Published 4/05/2021; Supreme Court of California Docket No. S260928 

In re A.R. (2021) 11 Cal.5th 234, 251.
 
Mother’s child was declared dependent under Welfare and Institutions Code § 300 for general neglect, (B count) as the department alleged that due to mother’s history of mental illness she was unable to care safely for the child. The trial court sustained the petition at juris/dispo and ordered that mother participate in services. At a subsequent status hearing, the court ordered termination of services. It citing that mother had made progresses but not enough to mitigate the risk that brought the child to the attention of the department. The court advised mother to file a 388 motion at a later date as a means of contesting the order terminating services.
 
When mother filed her 388 motion and filed her evidence of progress in completing services and bonding exception, the trial made a finding that mother had proffered sufficient evidence of changed circumstances and the need for modification. The court set an evidentiary hearing. However, mother was hospitalized for illness and was unable to make the hearing. Additionally, her counsel was relieved and new counsel appointed.
 
 
On the day of the hearing for unstated reasons, the court rejected the 388 motion and barred the mother’s evidence on evidentiary grounds. The court then set a date for a selection and implementation hearing under § 366.26. Mother’s counsel cited the bonding exception under c(1)b(1), however, the trial court rejected that claim and terminated rights. Mother requested that her counsel file a notice of appeal. Counsel forgot mother’s request and filed four days after the mandatory hearing. The appellate court docketed the request. At a later date mother filed her opening brief on the merits along with an application for relief from default acknowledging her counsel’s error in filing the notice of appeal late and asked the appellate court to consider the notice of appeal to have been timely filed. The appellate court rejected her application and denied her appeal. Mother attempted again to file a writ of habeas corpus citing that her counsel’s ineffective representation led to the inappropriate denial of her right to an appeal. The appellate court also denied the writ of habeas corpus.
 
 
The California supreme court granted review of two main issues:
 
(1) whether a parent has the right to challenge her counsel’s failure to file a timely notice of appeal from an order terminating her parental rights, and (2) if she has such a right, the proper procedures for raising such a claim.
 
 
This review will cover the issues that the supreme court covered in a different order for clarity.
 
The argument in chief is whether mother can ask for a form of relief from default due to her counsel’s mistake as administered under CCP § 473.
 
§ 473 (b) states that:
The court may, upon any terms as may be just, relieve a party or his or her legal representative from a judgment, dismissal, order, or other proceeding taken against him or her through his or her mistake, inadvertence, surprise, or excusable neglect… 

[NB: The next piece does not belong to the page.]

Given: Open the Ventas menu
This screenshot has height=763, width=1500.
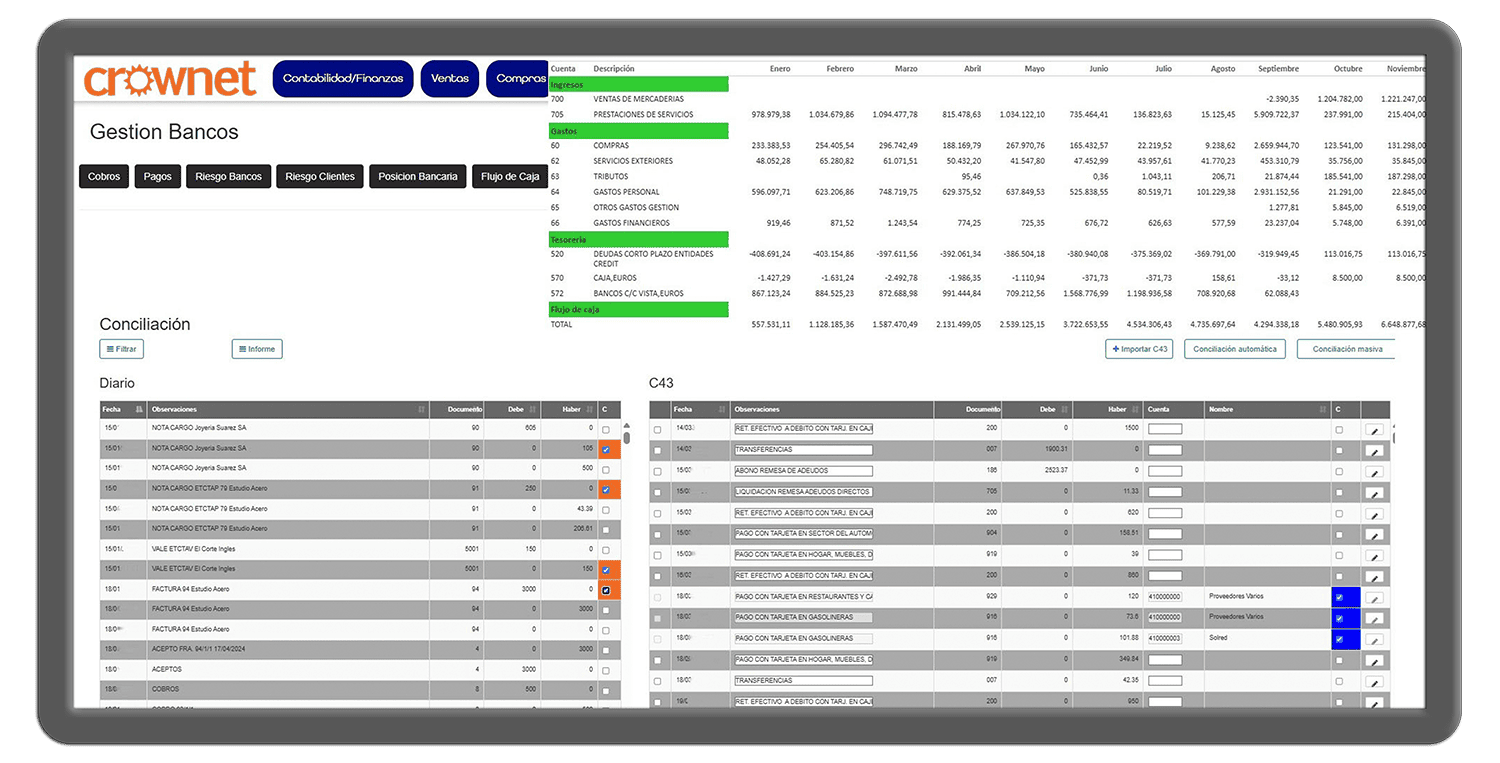Looking at the screenshot, I should click(450, 79).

                                                      
 
This application for relief from default must be made before 6 months passed since the missed filing deadline. However, the court tends to be deferential toward the movant as the court is ordered to liberally apply § 473 and the amount of evidence required minimal.
 
It is the policy of the law to favor, whenever possible, a hearing on the merits...Therefore, when a party in default moves promptly to seek relief, very slight evidence is required to justify a trial court's order setting aside a default.
 
Within this case this application for relief from default is referred to under the constructive filing doctrine. This doctrine was originally created to protect incarcerated pro se defendants from inappropriate state interference on their right to appeal a judgment in their criminal cases. Over time it was extended to other areas of law.
 
Currently, the law allows for the constructive filing doctrine to provide relief for criminal defendants who are able to establish 1) diligence in requesting that their trial attorney file a notice of appeal for them, 2) justifiable reliance on their attorney’s promise to file a notice of appeal, and 3) ineffective assistance of counsel in failing to timely file the notice of appeal.
 
However, mother avers that this has not yet been formally extended to parents who are subject to the dependency system. Mother insists that the constructive filing doctrine may be extended when “there are compelling reasons to do so” to ensure “equality of access to our courts.” The issue that the supreme court is considering is whether mother’s right to competent counsel — threatens the second protection, the right of appeal. To better understand that, it is important to understand the rights of those facing dependency proceedings under Welf & I C § 366.26 and how they interplay with the overbearing goal of dependency which is the protection and the best interest of the minor, a core legal authority that opposing counsel cites is placed in jeopardy by mother’s protracted fight over her right to appeal.
 
The objection that opposing counsel raises many times if the issue of whether stymieing the proceedings would place at risk the child’s best interest, namely the need for permanency and an adoption or placement order that is “conclusive and binding,” and may not be set aside, changed, or modified which may cause undue distress to the minor. However, the appellate and supreme court noted that the termination of a parent’s right to their child is the “among the most severe forms of state action.” (M. L. B. v. S. L. J. (1996) 519 U.S. 102, 128.). Because of the serious and finality of such an order there exists many safeguards to prevent arbitrary and capricious decisions.
 
 
 
The safeguards discussed in this opinion are the right to competent counsel and the right to appeal the decision to terminate parental rights.
 
California statutory law has long required the appointment of counsel in connection with parental rights termination proceedings. (Welf. & Inst. Code, §§ 317 (section 317), 317.5 (section 317.5), 366.26, subd. (f)(2).)
 
Additionally, the legislature cites that along with the right to“competent counsel carries with it the right to judicial review.”
 
The second safeguard is the right to appeal a decision made by the trial court terminating parental rights. While the parent is exercising their right to appeal the decisions made, the adoption orders are stayed until a final judgement has come down from the reviewing court(s). Once the parent has exercised all of their avenues of appeal, the juvenile court’s termination order becomes “conclusive and binding” thus granting the minor permanency in their life something that opposing counsel cites is far more important in this case than mother’s purported countervailing right to appeal.
 
Given these two key safeguards, mother asserts that the first safeguard was impacted by counsel’s lack of effective representation and thus it impacts the second, her right to appeal.
 
Because her counsel failed to meet the jurisdictional deadline, the appellate court lacks the power to extend it, regardless of reason. However, mother avers that the proper remedy for the denial of her statutory entitlement stemming from a lack of competent representation is relief from default, the first concept discussed.
 
In order to address the contention that:
“the paramount concern is the child’s welfare, and in particular the child’s interest in the finality of the proceedings.”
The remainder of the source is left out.